The Magistrate on due consideration of the evidence on record to the respective cases of the parties and legal position with regard to vicarious liability of the Directors of a company and personal liability of the drawer of cheques came to the finding that the complainant failed to prove charge under Section 138 of the N.I Act and passed an order of acquittal in favour of the respondents, leading to the present appeal by the complainant.
For the complainant, Sandipan Ganguly, assisted by Somopriyo Chowdhury submitted that the learned Magistrate has wrongly placed the burden of statutory presumption under Section 139 read with Section 118 of the N.I Act. The presumption contemplated in Section 139 read with Section 118 of the N.I Act is always in favour of the holder of a cheque in due course that the drawer of the cheque has issued the same in discharge of legally enforceable debt or liability. Of course such presumption is rebuttable by the accused but in the instant case respondent No.2 failed to rebut such presumption.
Sourav Chatterjee, Advocate for the respondents, on the other hand, submitted that, When the drawer of the cheque is the person(s) who was in charge of, and was responsible to the company for the conduct of the business of the company, such person(s) as well as the company shall be deemed to be guilty of offense and shall be liable to be proceeding against the punished accordingly. In the instant case, the respondent No.2 did not issue the cheques in question in discharge of his personal debt or liability but in discharge of the debt or liability of M/s Amba Complex Private Limited.
He added that, therefore, the company is the principal offender under Section 141 of the N.I Act and the respondent No.2 might be vicariously liable for the offense committed by the company under Section 138 read with Section 141 of the N.I Act.
Referring to Anss Rajasekhar vs.
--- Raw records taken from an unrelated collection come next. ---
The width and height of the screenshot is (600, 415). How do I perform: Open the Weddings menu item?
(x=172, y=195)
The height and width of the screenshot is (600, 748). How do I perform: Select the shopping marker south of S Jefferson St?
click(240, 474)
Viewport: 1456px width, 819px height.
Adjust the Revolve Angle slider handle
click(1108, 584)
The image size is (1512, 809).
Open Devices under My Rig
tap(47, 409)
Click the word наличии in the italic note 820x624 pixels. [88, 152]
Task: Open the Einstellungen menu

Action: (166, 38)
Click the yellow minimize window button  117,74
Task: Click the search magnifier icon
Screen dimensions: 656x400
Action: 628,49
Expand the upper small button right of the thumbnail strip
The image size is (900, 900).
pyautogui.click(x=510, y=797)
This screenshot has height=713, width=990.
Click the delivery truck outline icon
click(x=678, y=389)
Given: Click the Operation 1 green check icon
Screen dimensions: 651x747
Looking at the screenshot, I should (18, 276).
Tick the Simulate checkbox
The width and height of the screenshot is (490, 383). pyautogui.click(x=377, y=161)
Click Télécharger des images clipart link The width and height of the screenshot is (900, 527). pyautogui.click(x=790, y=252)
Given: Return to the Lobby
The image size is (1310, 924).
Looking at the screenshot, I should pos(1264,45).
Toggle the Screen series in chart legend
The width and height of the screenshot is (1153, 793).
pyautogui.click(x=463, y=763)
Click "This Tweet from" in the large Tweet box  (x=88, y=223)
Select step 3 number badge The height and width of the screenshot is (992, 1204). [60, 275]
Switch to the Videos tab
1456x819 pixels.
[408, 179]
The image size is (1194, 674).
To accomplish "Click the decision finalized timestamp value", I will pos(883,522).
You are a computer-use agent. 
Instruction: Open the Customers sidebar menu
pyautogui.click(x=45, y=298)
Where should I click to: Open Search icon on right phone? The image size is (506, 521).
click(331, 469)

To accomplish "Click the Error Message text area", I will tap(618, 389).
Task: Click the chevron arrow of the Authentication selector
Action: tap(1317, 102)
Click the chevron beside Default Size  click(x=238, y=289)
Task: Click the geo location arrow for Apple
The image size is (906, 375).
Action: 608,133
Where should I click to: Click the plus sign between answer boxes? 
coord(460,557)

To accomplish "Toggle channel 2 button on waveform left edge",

Augustus Jeba Ananth (2020), it was further submitted by Chatterjee that Section 139 of the N.I Act mandates that it shall be presumed, unless the contrary is proved, that the holder of a cheque received it, in discharge, in whole or in part of a debt or liability.
The bench noted that, “there is absolutely no evidence from which criminal law under Section 138 of the N.I Act could be attributed to respondent No.3. Therefore, recording of the order of acquittal in favour of respondent No.3 by the learned Magistrate cannot be called into question.“
However, the court went on to consider, the case from a standpoint where the finding of the acquittal is recorded on account of misreading of evidence, nonconsideration of evidence and perverse appreciation of evidence nothing prevents the High Court from setting aside the order of acquittal at the instance of the informant. Bearing the aforesaid principles in mind, the High Court bench analyzed as to whether the impugned judgment of acquittal is based on perverse appreciation of evidence, misreading or non-consideration of material evidence against the respondents.
The court found, perusing the entire evidence on record, that the learned Magistrate recorded an order of acquittal on misreading of evidence and the evidence on record is sufficient to hold the respondent No.2 liable for committing offense under Section 138 of the N.I Act.
The order of acquittal was thus set aside. The respondent No.1 was held guilty for committing offense under Section 138 of the N.I Act. The order of acquittal passed in favour of respondent No.3 was not interfered with and the order acquitting the respondent No.3 passed by the Magistrate was affirmed.
The respondent No.2 was convicted accordingly and sentenced to undergo simple imprisonment for a period of six months. The respondent No.2 was also directed to pay compensation of Rs.36 lakhs being double the cheque amount with simple interest thereon at the rate of 9% per annum to the appellant/complainant in default of payment of said compensation, the respondent will have to undergo simple imprisonment for further period of six months, the Single Bench of Justice Bibek Chaudhuri held.